SHORT PROBLEM> Copy out all the lines below again, switching "Testimonials" to "Reviews" and leaving everything else as it is.

··· TASK DATA

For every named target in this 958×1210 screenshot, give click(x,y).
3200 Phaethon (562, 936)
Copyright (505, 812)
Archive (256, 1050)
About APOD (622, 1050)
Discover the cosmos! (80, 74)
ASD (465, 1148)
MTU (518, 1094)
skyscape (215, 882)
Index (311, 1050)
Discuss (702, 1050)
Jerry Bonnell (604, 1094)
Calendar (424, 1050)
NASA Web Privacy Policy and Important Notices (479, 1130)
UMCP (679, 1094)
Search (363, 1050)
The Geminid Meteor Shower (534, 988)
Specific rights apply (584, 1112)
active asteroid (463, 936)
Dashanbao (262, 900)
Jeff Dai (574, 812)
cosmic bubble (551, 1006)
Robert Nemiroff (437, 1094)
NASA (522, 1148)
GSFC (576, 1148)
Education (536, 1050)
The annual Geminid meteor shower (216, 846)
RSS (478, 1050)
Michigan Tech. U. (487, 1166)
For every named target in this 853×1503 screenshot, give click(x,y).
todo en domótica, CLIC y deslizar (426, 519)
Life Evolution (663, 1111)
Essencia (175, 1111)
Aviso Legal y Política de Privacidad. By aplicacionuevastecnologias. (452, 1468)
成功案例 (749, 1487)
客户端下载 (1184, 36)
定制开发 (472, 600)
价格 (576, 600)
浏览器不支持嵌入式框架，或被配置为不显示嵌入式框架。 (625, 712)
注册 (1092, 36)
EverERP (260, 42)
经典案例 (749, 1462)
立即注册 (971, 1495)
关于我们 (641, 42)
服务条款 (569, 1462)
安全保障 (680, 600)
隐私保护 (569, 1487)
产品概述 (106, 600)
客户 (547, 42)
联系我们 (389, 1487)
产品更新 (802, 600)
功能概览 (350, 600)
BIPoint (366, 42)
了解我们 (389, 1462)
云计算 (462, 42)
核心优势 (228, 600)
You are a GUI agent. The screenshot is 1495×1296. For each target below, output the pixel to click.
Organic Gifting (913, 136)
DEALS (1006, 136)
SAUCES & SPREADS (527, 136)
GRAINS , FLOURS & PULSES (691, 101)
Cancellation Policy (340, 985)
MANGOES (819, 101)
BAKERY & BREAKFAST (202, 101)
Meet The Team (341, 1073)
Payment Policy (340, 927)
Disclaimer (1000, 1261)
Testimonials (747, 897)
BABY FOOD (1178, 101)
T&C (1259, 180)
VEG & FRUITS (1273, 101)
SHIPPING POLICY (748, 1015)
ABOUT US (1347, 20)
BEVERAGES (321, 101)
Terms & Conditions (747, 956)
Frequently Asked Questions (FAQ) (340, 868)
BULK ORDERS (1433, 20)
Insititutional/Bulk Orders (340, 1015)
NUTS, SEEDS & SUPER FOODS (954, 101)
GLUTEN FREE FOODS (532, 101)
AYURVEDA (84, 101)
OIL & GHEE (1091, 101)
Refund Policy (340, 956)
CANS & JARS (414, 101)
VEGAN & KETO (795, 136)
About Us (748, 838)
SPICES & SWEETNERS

······

FULL OUTPUT>
For every named target in this 958×1210 screenshot, give click(x,y).
3200 Phaethon (562, 936)
Copyright (505, 812)
Archive (256, 1050)
About APOD (622, 1050)
Discover the cosmos! (80, 74)
ASD (465, 1148)
MTU (518, 1094)
skyscape (215, 882)
Index (311, 1050)
Discuss (702, 1050)
Jerry Bonnell (604, 1094)
Calendar (424, 1050)
NASA Web Privacy Policy and Important Notices (479, 1130)
UMCP (679, 1094)
Search (363, 1050)
The Geminid Meteor Shower (534, 988)
Specific rights apply (584, 1112)
active asteroid (463, 936)
Dashanbao (262, 900)
Jeff Dai (574, 812)
cosmic bubble (551, 1006)
Robert Nemiroff (437, 1094)
NASA (522, 1148)
GSFC (576, 1148)
Education (536, 1050)
The annual Geminid meteor shower (216, 846)
RSS (478, 1050)
Michigan Tech. U. (487, 1166)
For every named target in this 853×1503 screenshot, give click(x,y).
todo en domótica, CLIC y deslizar (426, 519)
Life Evolution (663, 1111)
Essencia (175, 1111)
Aviso Legal y Política de Privacidad. By aplicacionuevastecnologias. (452, 1468)
成功案例 (749, 1487)
客户端下载 (1184, 36)
定制开发 (472, 600)
价格 (576, 600)
浏览器不支持嵌入式框架，或被配置为不显示嵌入式框架。 (625, 712)
注册 (1092, 36)
EverERP (260, 42)
经典案例 (749, 1462)
立即注册 (971, 1495)
关于我们 (641, 42)
服务条款 (569, 1462)
安全保障 (680, 600)
隐私保护 (569, 1487)
产品概述 (106, 600)
客户 (547, 42)
联系我们 (389, 1487)
产品更新 (802, 600)
功能概览 (350, 600)
BIPoint (366, 42)
了解我们 (389, 1462)
云计算 (462, 42)
核心优势 (228, 600)
You are a GUI agent. The screenshot is 1495×1296. For each target below, output the pixel to click.
Organic Gifting (913, 136)
DEALS (1006, 136)
SAUCES & SPREADS (527, 136)
GRAINS , FLOURS & PULSES (691, 101)
Cancellation Policy (340, 985)
MANGOES (819, 101)
BAKERY & BREAKFAST (202, 101)
Meet The Team (341, 1073)
Payment Policy (340, 927)
Disclaimer (1000, 1261)
Reviews (747, 897)
BABY FOOD (1178, 101)
T&C (1259, 180)
VEG & FRUITS (1273, 101)
SHIPPING POLICY (748, 1015)
ABOUT US (1347, 20)
BEVERAGES (321, 101)
Terms & Conditions (747, 956)
Frequently Asked Questions (FAQ) (340, 868)
BULK ORDERS (1433, 20)
Insititutional/Bulk Orders (340, 1015)
NUTS, SEEDS & SUPER FOODS (954, 101)
GLUTEN FREE FOODS (532, 101)
AYURVEDA (84, 101)
OIL & GHEE (1091, 101)
Refund Policy (340, 956)
CANS & JARS (414, 101)
VEGAN & KETO (795, 136)
About Us (748, 838)
SPICES & SWEETNERS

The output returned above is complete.